St. Vincent never turns her brain off, but her hips never stop swaying either. “Bring Me Your Loves” is as close as this album gets to a throwaway cut; a blend of neck snapping beats and squirrelly futuristic guitar work It’s a riot, juking and jiving to the very last, and so is “Psychopath” - St. Vincent’s grandiose swirling 70s pop masterpiece that could only have been made in the here and now. Across the entire album St. Vincent pinches poppy flourishes from every period; warping them to her grand design without sacrificing her potency or the carefree glee that great pop music should embody.
Up until this point Annie Clark’s music could be dismissed as severe. She would follow her instincts and artistic impulses - jutting out in alienating directions and cramming in content at the expense of her potential audience. Both detractors and admirers knew she would get in her own way; doing too much, too well, allowing for no easy access points. The trade off was simple: her work could be hard going, but the rewards justified the investment.
St. Vincent the album bucks this trend dramatically, without in anyway compromising the Annie Clark ethos. This is still complex, challenging, strange and thoughtful music, but, more than anything else, it’s an unabashed pleasure to cosume. Annie has created an album that is not only beautiful in concept, but thrilling, visceral, and addictive in reality. No longer an abstract entity to be admired, St. Vincent is now a brilliant and fully formed pop star.
The 411: St.
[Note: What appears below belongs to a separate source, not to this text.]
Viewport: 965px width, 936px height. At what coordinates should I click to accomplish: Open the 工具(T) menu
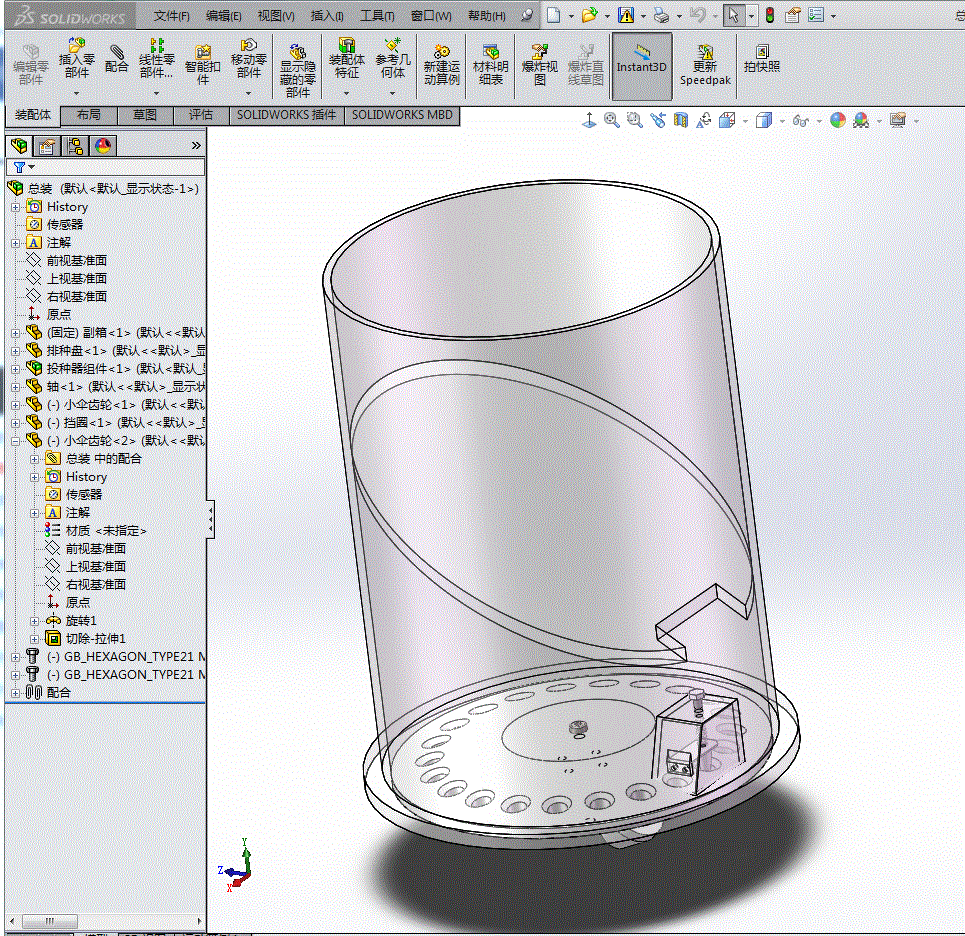pyautogui.click(x=377, y=16)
Vincent has often been easier to admire than to love. Her music was routinely brilliant and darkly poignant, but it required serious investment. Listeners had to trust that the effort they put in would be rewarded in the long run. Annie Clark’s self-titled fourth album changes the parameters of her career entirely. Her music is still exists in a world of her own making and remains fiercely cerebral, but, for the first time; it feels thrillingly accessible. St. Vincent is producing a blend of visceral immediacy and serene beauty normally reserved for her live shows. Expect strange detours, head scratching sonic marriages and complex lyricism, but also brilliant, vibrant, hip shaking pop music. Innovative, intellectual and easy – three words that don’t often fit together, but perfectly describe St. Vincent and her self-titled fourth album.